> _The problem_
The answer is to be the data that follows, transcribed exactly, minus its pictures.

____

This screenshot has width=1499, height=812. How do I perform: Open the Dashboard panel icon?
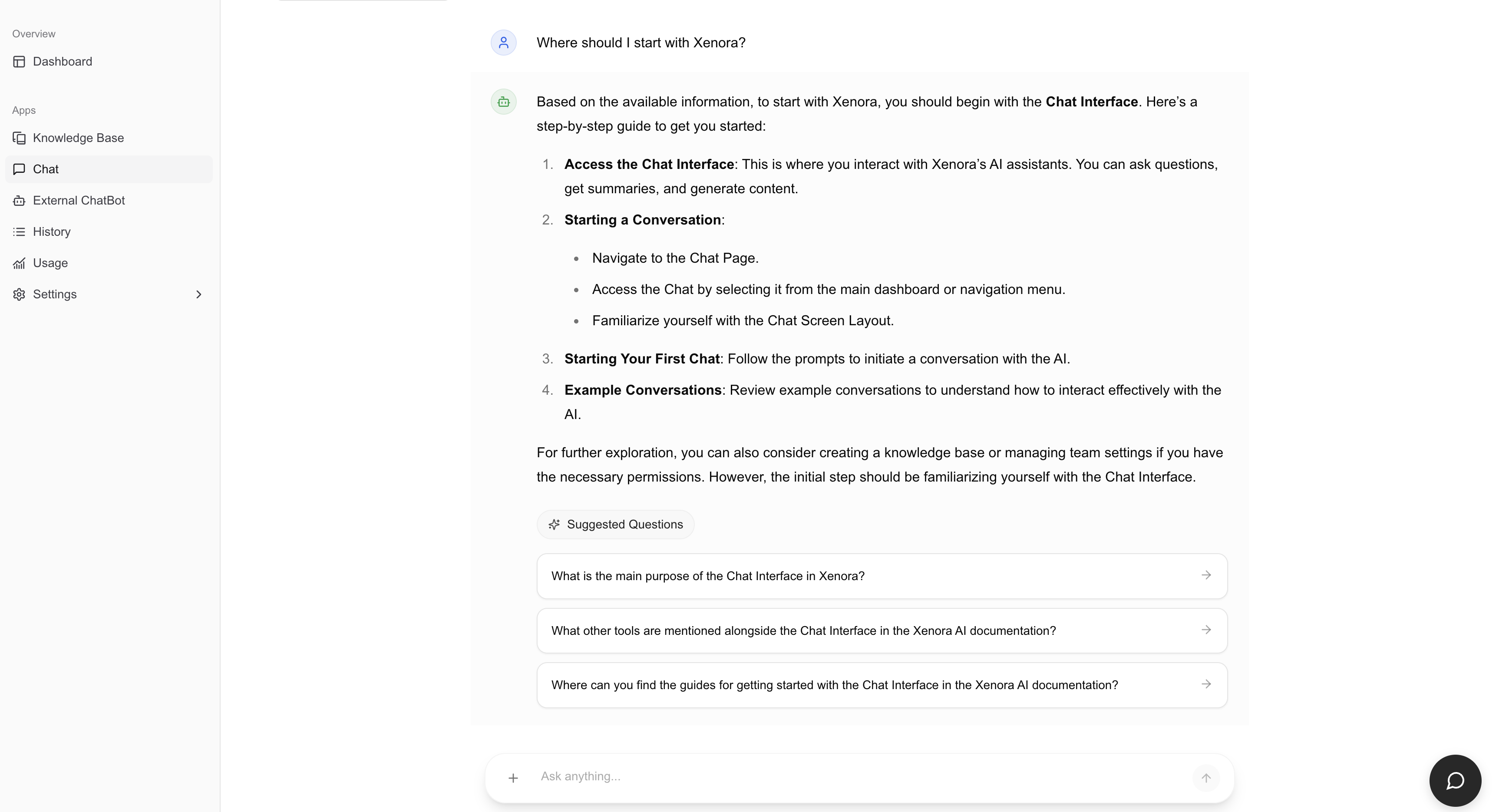pos(20,62)
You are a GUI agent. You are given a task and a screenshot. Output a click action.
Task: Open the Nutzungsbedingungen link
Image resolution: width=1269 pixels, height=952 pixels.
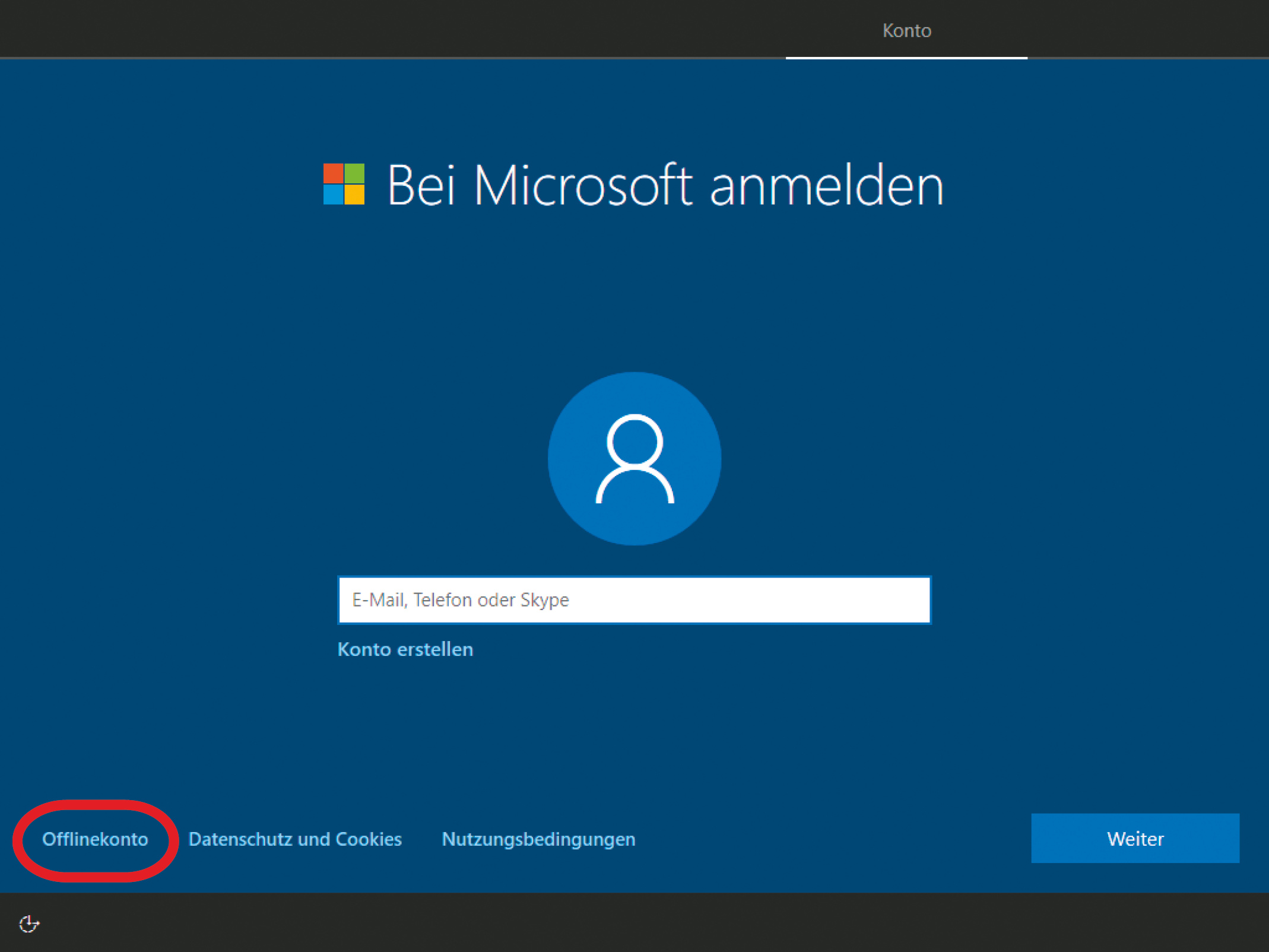538,839
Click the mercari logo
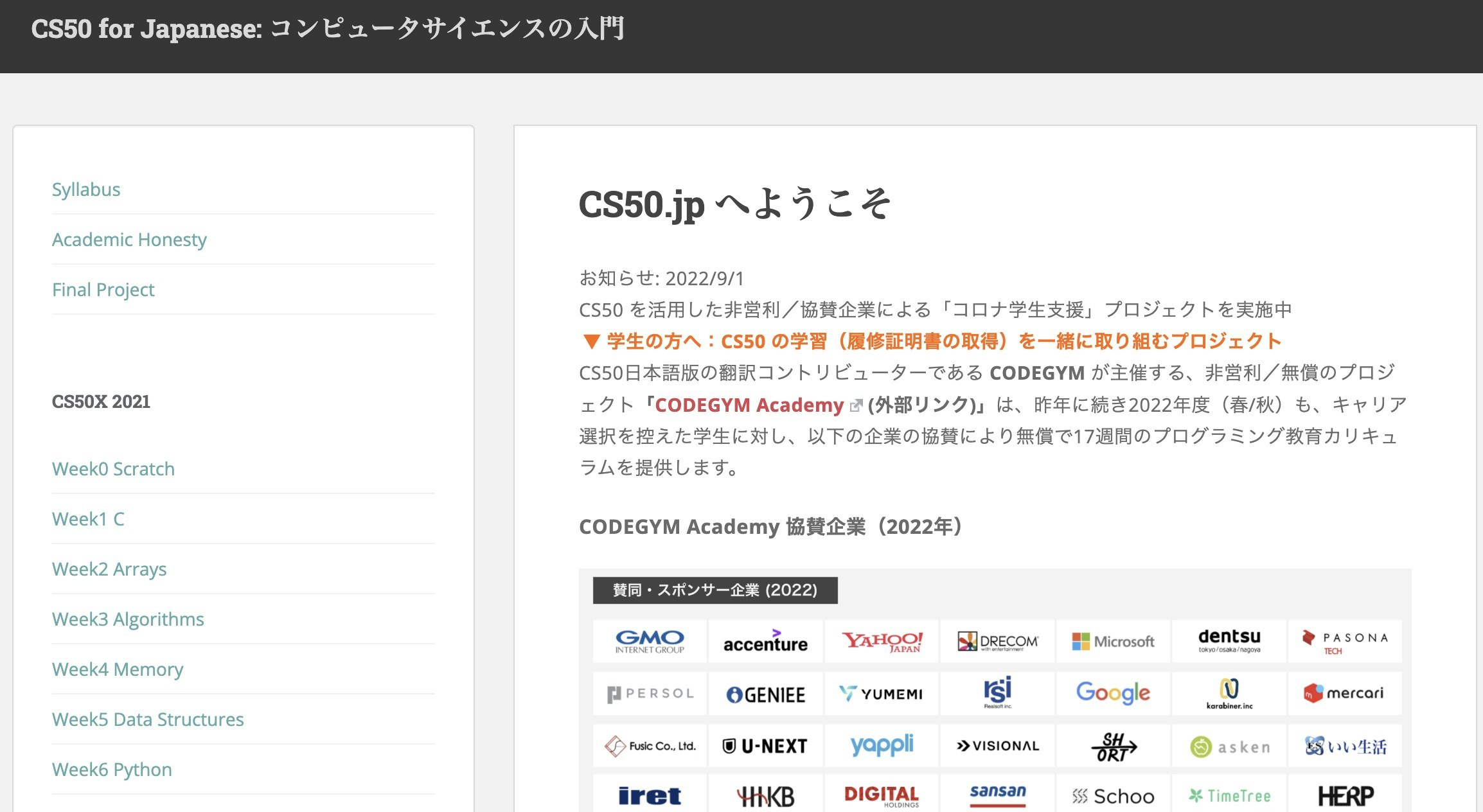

____

> _Result for this exercise_
This screenshot has width=1499, height=812. How do I perform: Open the Dashboard panel icon?
pos(20,62)
You are a GUI agent. You are given a task and a screenshot. Output a click action.
Task: Open the Nutzungsbedingungen link
Image resolution: width=1269 pixels, height=952 pixels.
538,839
Click the mercari logo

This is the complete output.